Researchers recently published a comprehensive review article on how carbon dioxide can be isolated via reduction reactions and then transformed into value-added chemicals for fuels, paving the way for excess carbon dioxide to be repurposed. Despite accounting for a very small portion of the atmosphere, carbon dioxide is critical to the survival of life on our planet. However, if this delicate balance is upset, excess carbon dioxide can pose a significant threat to our environment and the living beings that inhabit it.
A team of researchers from Texas A&M University’s Artie McFerrin Department of Chemical Engineering recently published a comprehensive review article on how carbon dioxide can be isolated through reduction reactions and then transformed into value-added chemicals for fuels, paving the way for excess carbon dioxide to be repurposed.
“People are looking into innovative ways to mitigate global warming and minimize our environmental impacts,” said Denis Johnson, the study’s first author and a doctoral student in the department of chemical engineering. “Through scientific advances such as our own, we remain optimistic that one day we may be able to begin reversing what has already been done.”
Excess carbon dioxide causes more harm than good. Research has discovered that carbon dioxide-derived products, whether carbon monoxide, methanol, or ethanol, all have much greater use than carbon dioxide alone, with the added benefit of posing fewer health and environmental hazards.
Dr. Denis Johnson
Dr. Abdoulaye Djire, assistant professor in the department of chemical engineering, led the study, which was co-authored by Dr. Zhi Qiao, a former postdoctoral researcher in the department. The findings were reported in the journal ACS Applied Energy Materials.
Carbon dioxide, as Johnson suggests, is a potential contributor to global warming. According to the US Energy Information Administration, carbon dioxide levels in the atmosphere will continue to rise unless the current energy structure is changed.

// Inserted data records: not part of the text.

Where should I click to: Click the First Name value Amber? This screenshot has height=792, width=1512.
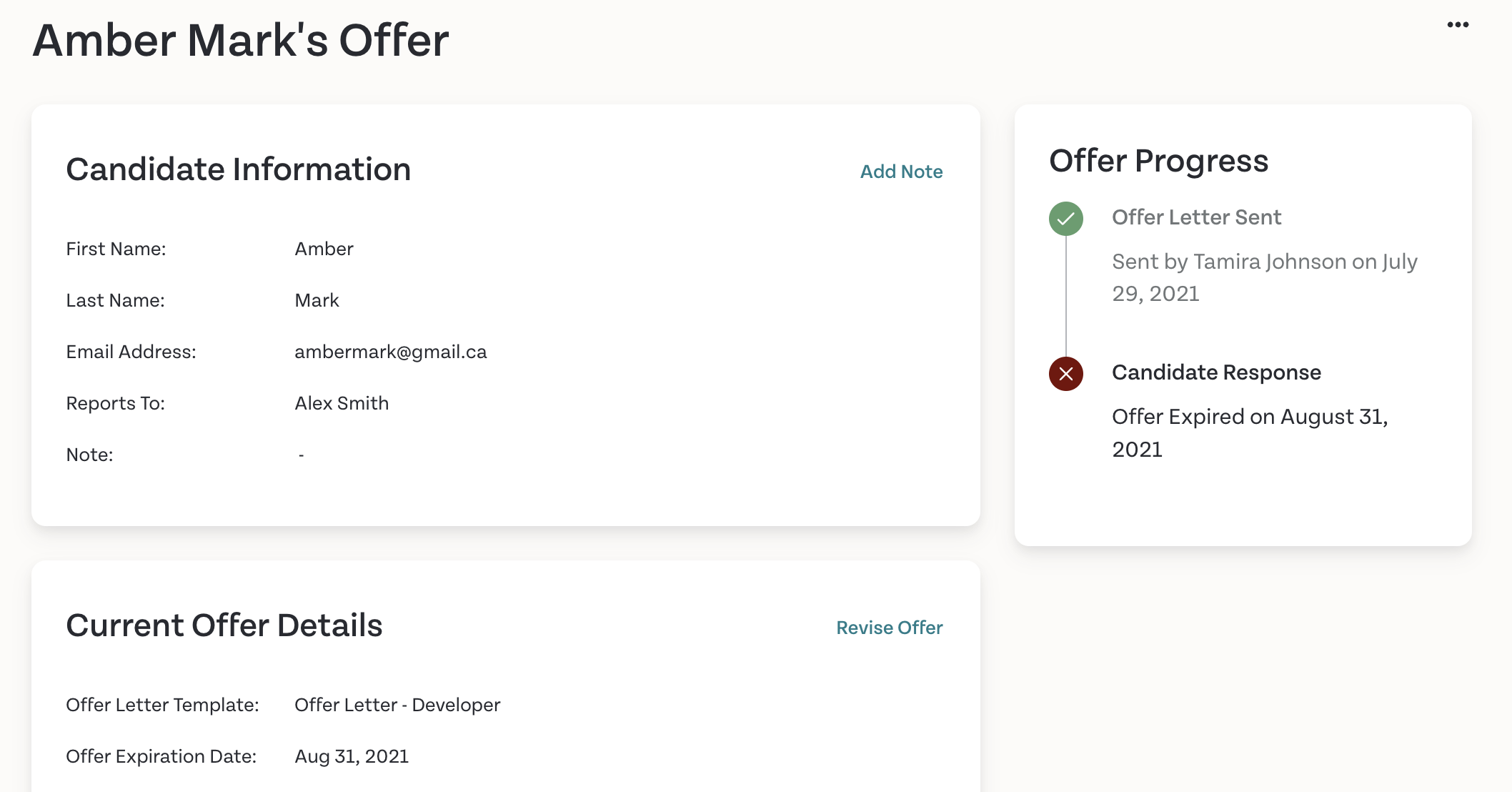[x=324, y=249]

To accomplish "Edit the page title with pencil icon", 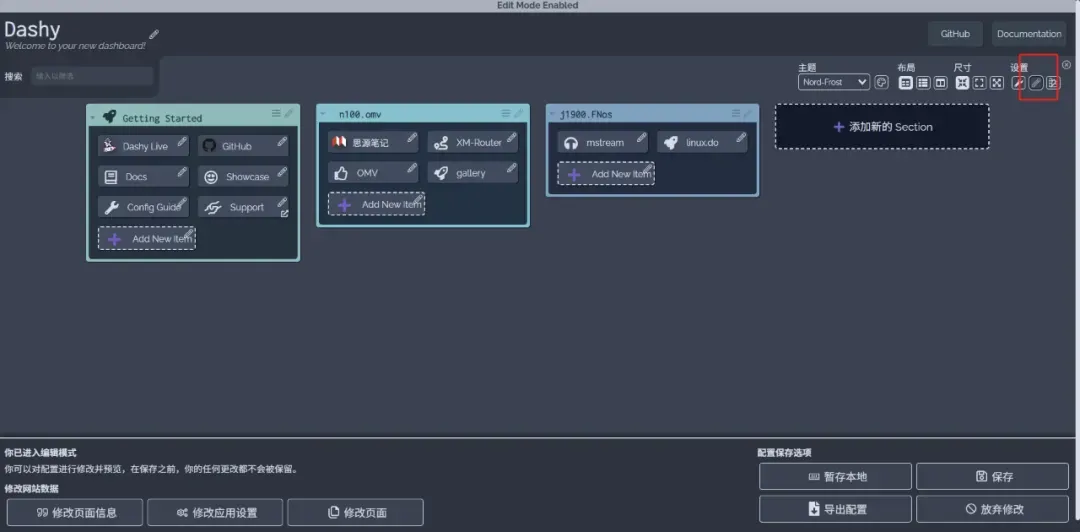I will [154, 35].
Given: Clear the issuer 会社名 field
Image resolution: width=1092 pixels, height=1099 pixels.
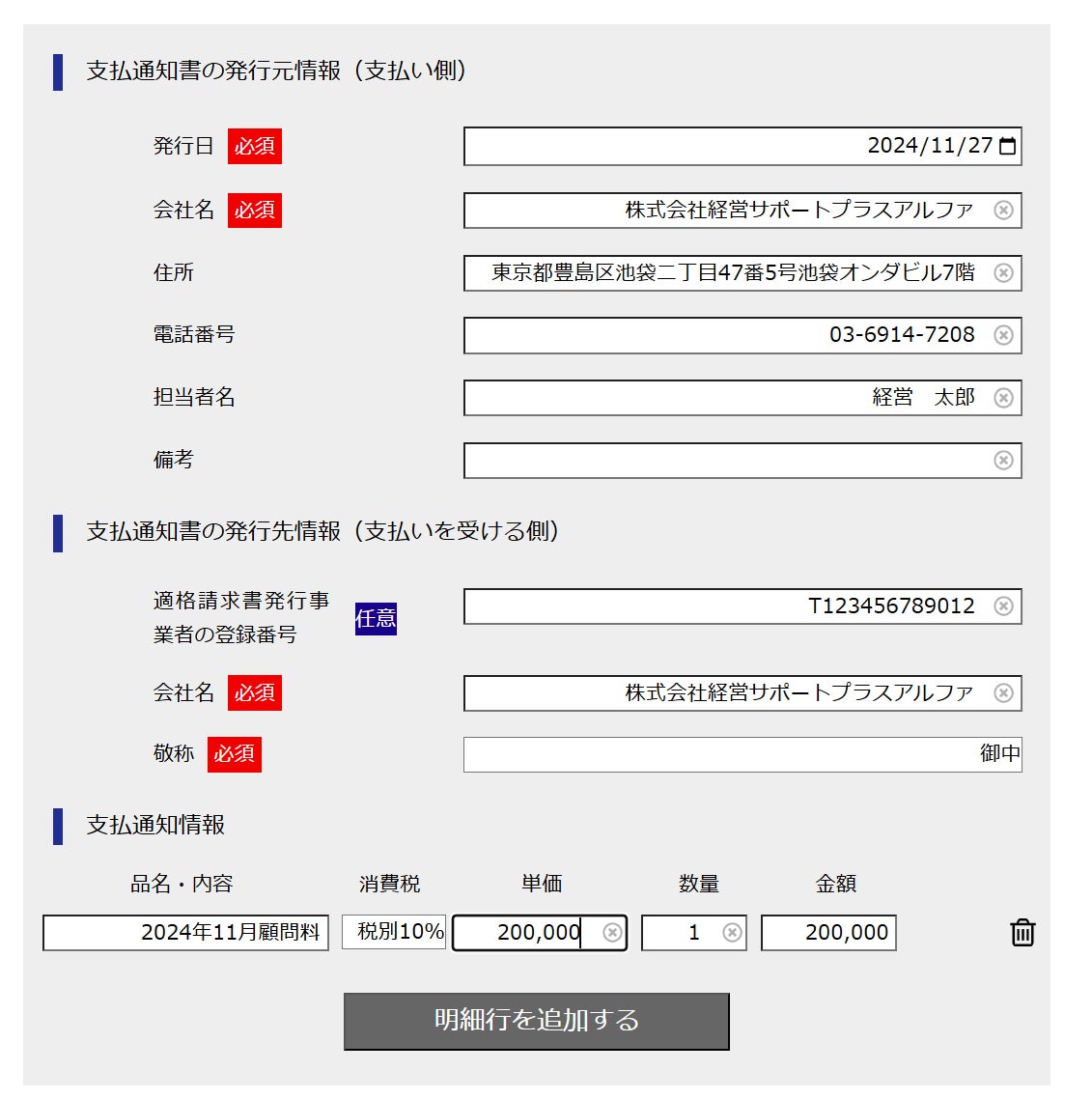Looking at the screenshot, I should (x=1004, y=210).
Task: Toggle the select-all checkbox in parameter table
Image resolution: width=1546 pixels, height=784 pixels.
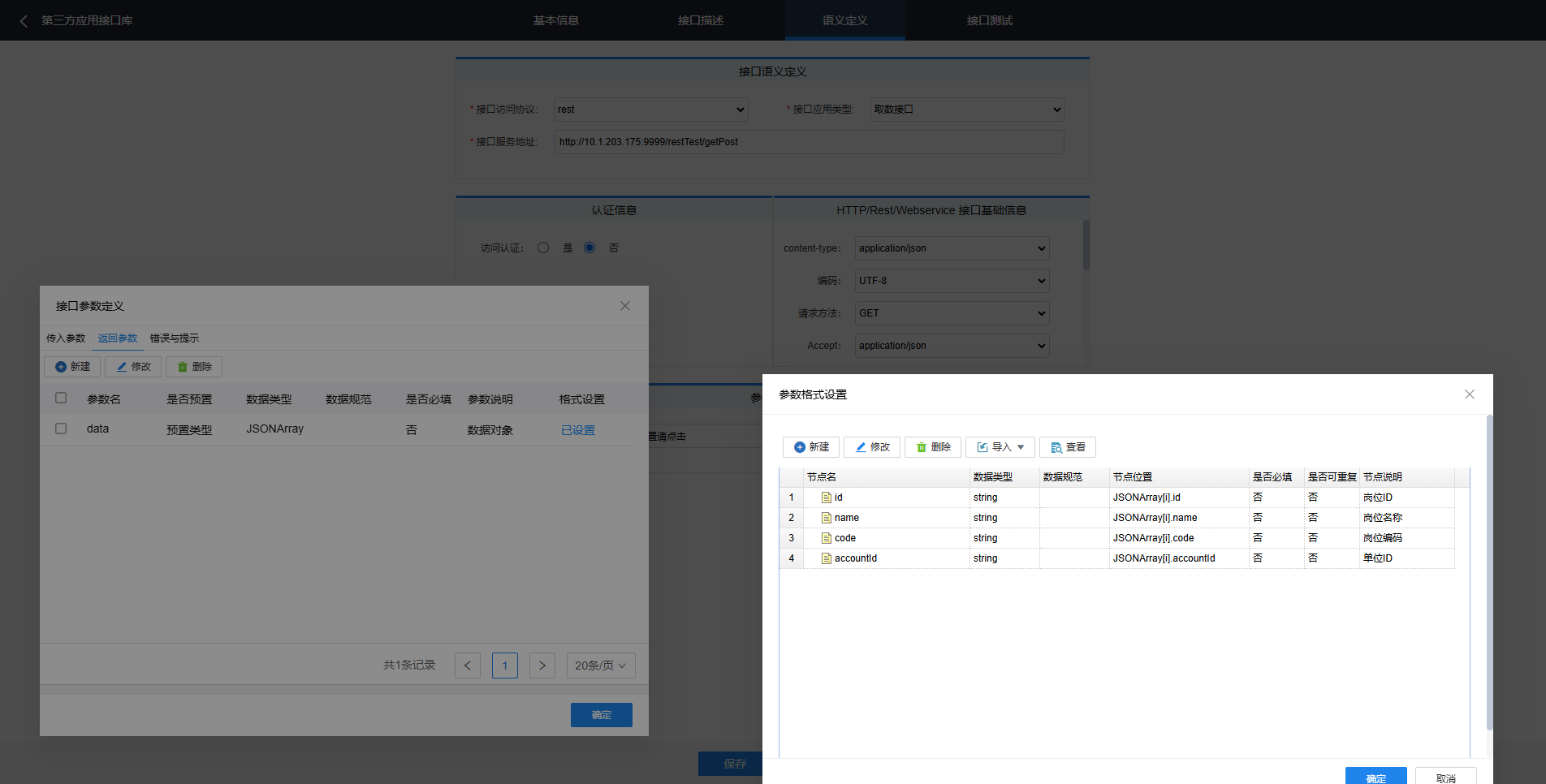Action: point(61,398)
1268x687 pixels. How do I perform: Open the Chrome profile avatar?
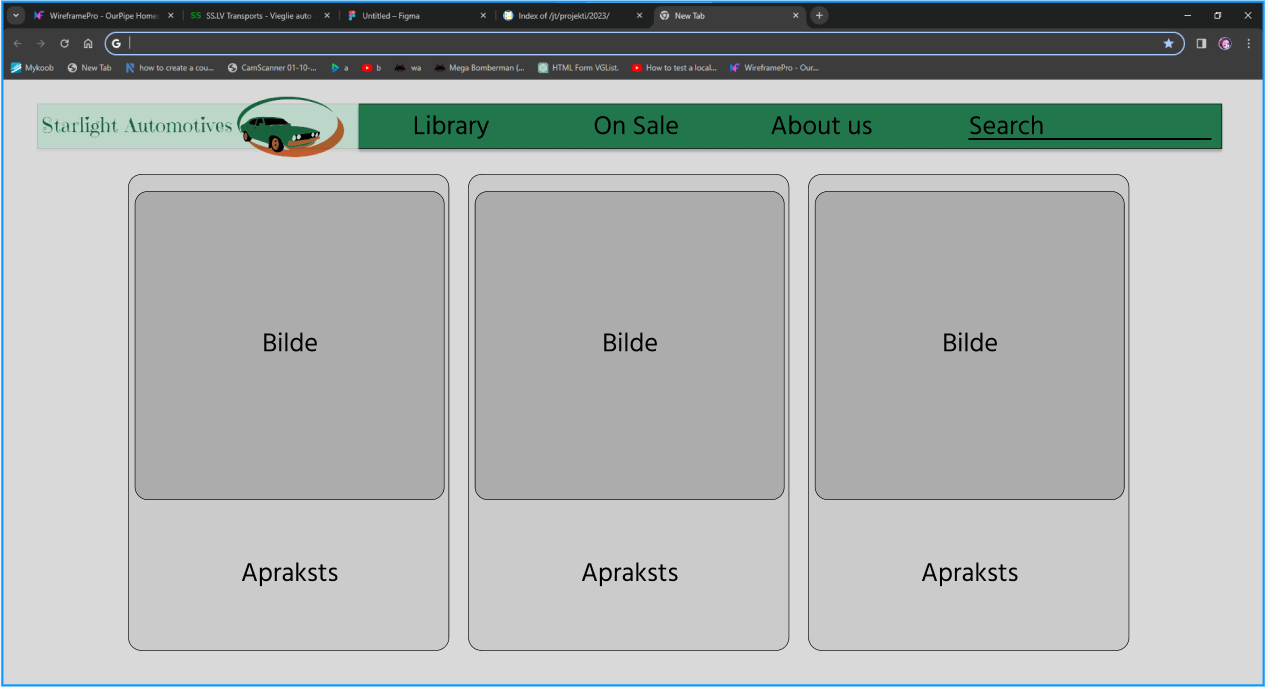click(x=1225, y=44)
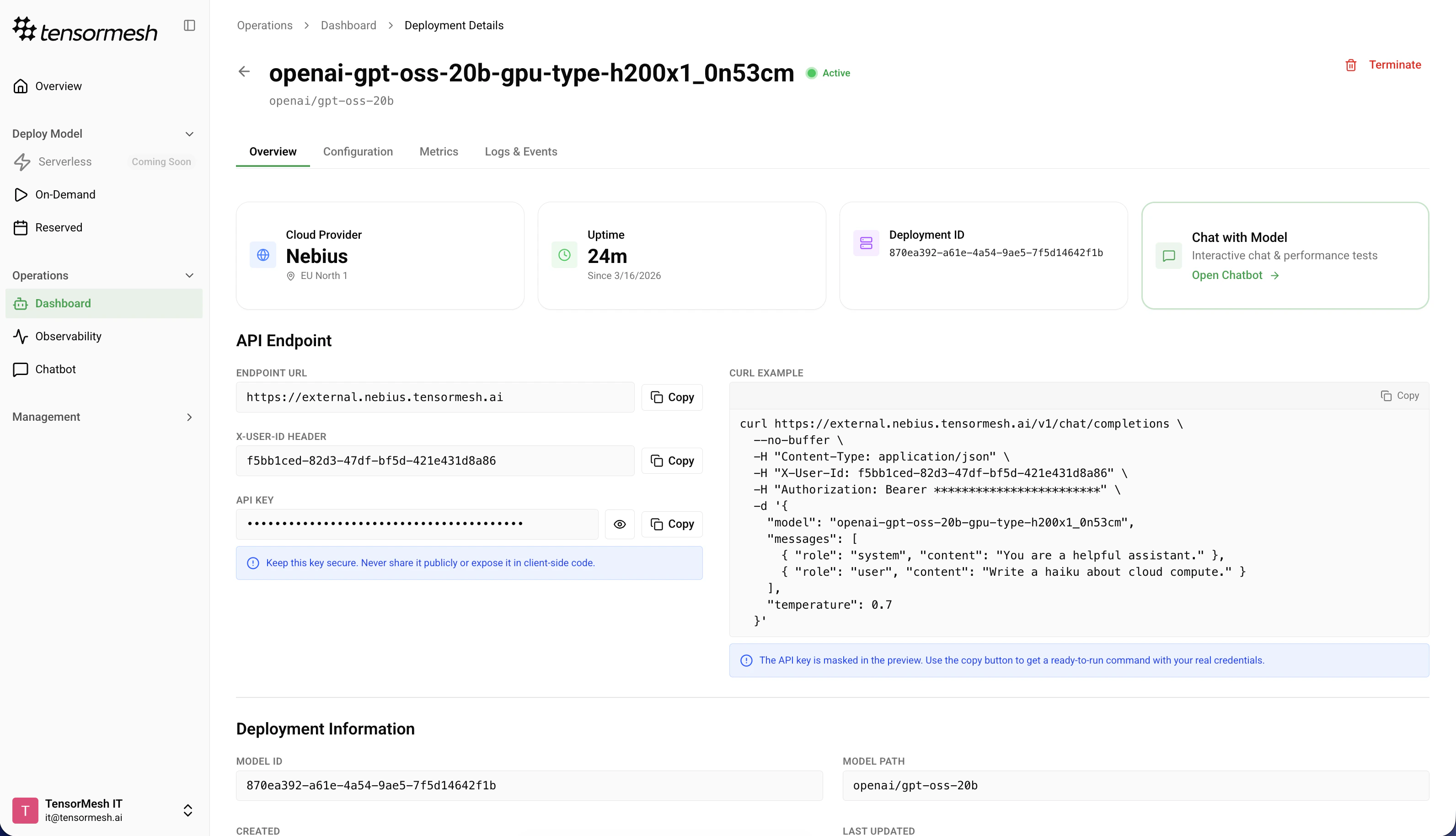Click the Terminate trash icon
Viewport: 1456px width, 836px height.
1351,65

There are currently several methods for reducing the negative effects of carbon dioxide. Decarbonization is one such method, in which carbon is simply removed from supply chains. Despite its allure, decarbonization necessitates the use of other carbon sources, such as liquid fuels and feedstocks, making it unsustainable. Another method, carbon sequestration, which involves removing carbon from the atmosphere, is not economically viable due to rising industry costs and a lack of technology capable of performing this task.
“Excess carbon dioxide causes more harm than good,” Johnson asserted. “Research has discovered that carbon dioxide-derived products, whether carbon monoxide, methanol, or ethanol, all have much greater use than carbon dioxide alone, with the added benefit of posing fewer health and environmental hazards.”
As a result, the researchers are looking into whether carbon dioxide reduction reactions, which use electricity to convert carbon dioxide into other carbon compounds, are viable solutions.
Carbon dioxide can be removed and purified from emissions or the atmosphere using amine columns or other carbon capture technologies. Once the carbon dioxide has been purified, the researchers can begin the carbon dioxide reduction reaction by using a transition metal to initiate the electrochemical reaction.
Furthermore, the researchers stated that one of the benefits of this chemical process is that different products can be made depending on which transition metal is used, such as copper or nickel. Carbon dioxide can be repurposed to make a variety of carbonaceous products, such as propanol for medicines or ethanol for fuels, which have far greater value and versatility.
“Assuming we get back every amount of carbon dioxide we put in,” Johnson explained, “we could potentially use the carbon dioxide to produce ethanol, which can then be mixed back into fuel using recycled carbon dioxide.”
The article begins by reviewing the electrochemical methods that are currently being used to reduce the harmful effects of carbon dioxide, serving as a resource for other researchers in the field. The article continues with tutorials on the techniques used to aid in the analysis of the catalysts and byproducts of the electrochemical carbon dioxide reduction process.
“This process has the potential to fundamentally alter the impacts of carbon dioxide, transforming it into a form of renewable energy while simultaneously providing carbon sources to industries that rely on the product, reducing its negative environmental impact,” said Djire. “This work summarizes what we know about carbon dioxide recycling and transformation, as well as how we can carry this knowledge forward.”